DATA FOR PROCESSING START

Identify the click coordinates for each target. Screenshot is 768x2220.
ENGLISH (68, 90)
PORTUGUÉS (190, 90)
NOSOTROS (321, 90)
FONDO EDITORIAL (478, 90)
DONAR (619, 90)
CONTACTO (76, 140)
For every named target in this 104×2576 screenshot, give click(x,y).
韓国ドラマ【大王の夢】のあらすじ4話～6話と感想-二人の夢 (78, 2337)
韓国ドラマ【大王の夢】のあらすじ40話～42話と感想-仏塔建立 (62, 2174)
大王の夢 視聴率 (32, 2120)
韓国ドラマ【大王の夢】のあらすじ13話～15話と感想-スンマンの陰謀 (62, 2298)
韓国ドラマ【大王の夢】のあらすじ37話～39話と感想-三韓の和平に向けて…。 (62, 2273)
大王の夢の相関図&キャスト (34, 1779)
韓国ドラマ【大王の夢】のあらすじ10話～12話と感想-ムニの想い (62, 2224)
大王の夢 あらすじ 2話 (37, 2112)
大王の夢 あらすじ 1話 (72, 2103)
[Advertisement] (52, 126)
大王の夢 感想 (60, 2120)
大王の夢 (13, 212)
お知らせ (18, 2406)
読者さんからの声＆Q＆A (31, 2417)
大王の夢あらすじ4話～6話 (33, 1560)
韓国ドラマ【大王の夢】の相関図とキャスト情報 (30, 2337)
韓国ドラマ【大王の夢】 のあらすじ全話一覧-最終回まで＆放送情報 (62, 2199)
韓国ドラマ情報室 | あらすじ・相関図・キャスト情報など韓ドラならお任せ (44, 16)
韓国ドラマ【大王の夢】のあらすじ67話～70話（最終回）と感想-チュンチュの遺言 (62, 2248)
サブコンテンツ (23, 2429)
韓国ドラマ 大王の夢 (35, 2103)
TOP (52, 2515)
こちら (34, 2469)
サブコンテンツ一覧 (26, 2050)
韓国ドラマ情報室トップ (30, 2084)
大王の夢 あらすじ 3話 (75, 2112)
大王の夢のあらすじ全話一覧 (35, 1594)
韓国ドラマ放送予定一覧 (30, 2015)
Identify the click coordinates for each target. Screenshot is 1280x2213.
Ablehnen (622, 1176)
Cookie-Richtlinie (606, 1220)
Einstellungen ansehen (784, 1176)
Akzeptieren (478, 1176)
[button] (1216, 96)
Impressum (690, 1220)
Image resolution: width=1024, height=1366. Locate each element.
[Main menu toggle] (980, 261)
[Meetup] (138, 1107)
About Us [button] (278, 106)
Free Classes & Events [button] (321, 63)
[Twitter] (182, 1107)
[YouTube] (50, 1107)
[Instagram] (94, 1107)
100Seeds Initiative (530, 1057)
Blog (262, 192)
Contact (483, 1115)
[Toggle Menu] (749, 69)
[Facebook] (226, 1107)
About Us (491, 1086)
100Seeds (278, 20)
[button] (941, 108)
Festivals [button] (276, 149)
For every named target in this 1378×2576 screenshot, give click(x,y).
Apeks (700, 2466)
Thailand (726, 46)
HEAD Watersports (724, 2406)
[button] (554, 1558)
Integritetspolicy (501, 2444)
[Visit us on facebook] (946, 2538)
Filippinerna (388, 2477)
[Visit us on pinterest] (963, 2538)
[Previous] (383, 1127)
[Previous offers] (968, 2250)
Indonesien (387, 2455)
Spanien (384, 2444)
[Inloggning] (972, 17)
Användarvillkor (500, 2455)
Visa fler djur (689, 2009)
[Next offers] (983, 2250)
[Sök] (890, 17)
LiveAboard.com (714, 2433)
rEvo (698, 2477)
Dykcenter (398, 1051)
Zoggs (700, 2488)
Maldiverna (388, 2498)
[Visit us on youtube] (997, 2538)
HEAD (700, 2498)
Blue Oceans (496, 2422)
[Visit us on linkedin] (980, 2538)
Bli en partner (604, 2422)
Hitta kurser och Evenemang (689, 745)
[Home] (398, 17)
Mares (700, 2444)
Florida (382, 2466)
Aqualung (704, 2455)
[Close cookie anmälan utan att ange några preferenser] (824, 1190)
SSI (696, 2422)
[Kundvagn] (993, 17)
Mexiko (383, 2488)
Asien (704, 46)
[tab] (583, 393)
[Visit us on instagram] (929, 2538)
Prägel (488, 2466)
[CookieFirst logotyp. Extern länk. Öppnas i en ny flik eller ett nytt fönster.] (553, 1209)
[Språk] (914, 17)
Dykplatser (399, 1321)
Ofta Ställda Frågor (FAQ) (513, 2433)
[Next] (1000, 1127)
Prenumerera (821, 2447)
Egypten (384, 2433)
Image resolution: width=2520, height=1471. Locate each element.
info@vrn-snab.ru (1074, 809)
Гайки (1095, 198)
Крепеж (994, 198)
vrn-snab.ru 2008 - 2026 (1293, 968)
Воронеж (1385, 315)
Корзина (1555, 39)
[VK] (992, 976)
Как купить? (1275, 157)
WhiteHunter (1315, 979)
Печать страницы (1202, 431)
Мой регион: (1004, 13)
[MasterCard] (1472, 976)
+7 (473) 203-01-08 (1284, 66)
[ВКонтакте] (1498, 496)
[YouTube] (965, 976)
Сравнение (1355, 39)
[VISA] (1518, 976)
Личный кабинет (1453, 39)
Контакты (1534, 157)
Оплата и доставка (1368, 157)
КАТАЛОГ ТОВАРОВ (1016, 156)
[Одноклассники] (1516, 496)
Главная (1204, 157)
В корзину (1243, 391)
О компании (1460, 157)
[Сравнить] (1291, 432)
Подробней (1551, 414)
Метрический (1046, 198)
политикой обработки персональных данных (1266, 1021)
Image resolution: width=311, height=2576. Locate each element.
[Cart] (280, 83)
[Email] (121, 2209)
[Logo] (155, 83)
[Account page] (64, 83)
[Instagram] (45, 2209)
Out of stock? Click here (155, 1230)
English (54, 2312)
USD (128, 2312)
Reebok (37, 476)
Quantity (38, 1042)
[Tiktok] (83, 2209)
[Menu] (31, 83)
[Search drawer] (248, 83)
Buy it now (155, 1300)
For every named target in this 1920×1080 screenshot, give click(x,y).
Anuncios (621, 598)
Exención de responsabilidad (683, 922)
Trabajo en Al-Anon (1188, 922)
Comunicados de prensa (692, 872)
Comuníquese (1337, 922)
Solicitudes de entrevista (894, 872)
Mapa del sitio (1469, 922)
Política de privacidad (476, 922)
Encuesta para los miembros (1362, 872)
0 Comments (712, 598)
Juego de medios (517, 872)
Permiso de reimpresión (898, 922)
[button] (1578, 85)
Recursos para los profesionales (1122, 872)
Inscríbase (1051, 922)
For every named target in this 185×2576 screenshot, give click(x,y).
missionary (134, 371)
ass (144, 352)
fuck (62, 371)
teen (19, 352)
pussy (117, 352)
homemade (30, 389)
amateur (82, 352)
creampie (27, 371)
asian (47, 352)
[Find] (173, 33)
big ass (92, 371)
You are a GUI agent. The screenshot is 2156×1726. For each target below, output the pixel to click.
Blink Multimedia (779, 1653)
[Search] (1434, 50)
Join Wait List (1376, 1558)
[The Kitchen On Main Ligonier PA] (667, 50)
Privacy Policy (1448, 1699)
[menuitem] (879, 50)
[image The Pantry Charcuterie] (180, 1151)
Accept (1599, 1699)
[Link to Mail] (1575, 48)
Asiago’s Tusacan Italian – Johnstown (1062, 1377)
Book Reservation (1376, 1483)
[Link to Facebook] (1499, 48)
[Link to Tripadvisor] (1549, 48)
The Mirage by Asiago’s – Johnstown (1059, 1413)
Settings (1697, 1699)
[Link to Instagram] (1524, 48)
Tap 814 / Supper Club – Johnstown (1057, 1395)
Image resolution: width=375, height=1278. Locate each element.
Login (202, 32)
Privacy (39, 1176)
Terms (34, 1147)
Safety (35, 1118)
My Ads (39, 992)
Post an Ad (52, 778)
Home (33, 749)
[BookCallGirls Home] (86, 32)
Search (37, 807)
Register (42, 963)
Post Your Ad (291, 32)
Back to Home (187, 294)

DATA FOR PROCESSING END

> ASSIGNMENT
Check the entries above line by line and return each one containing the word "every".

> OUTPUT FOR THIS EXERCISE
For every named target in this 104×2576 screenshot, give click(x,y).
For every named target in this 1378×2576 screenshot, give click(x,y).
For every named target in this 1920×1080 screenshot, give click(x,y).
For every named target in this 185×2576 screenshot, give click(x,y).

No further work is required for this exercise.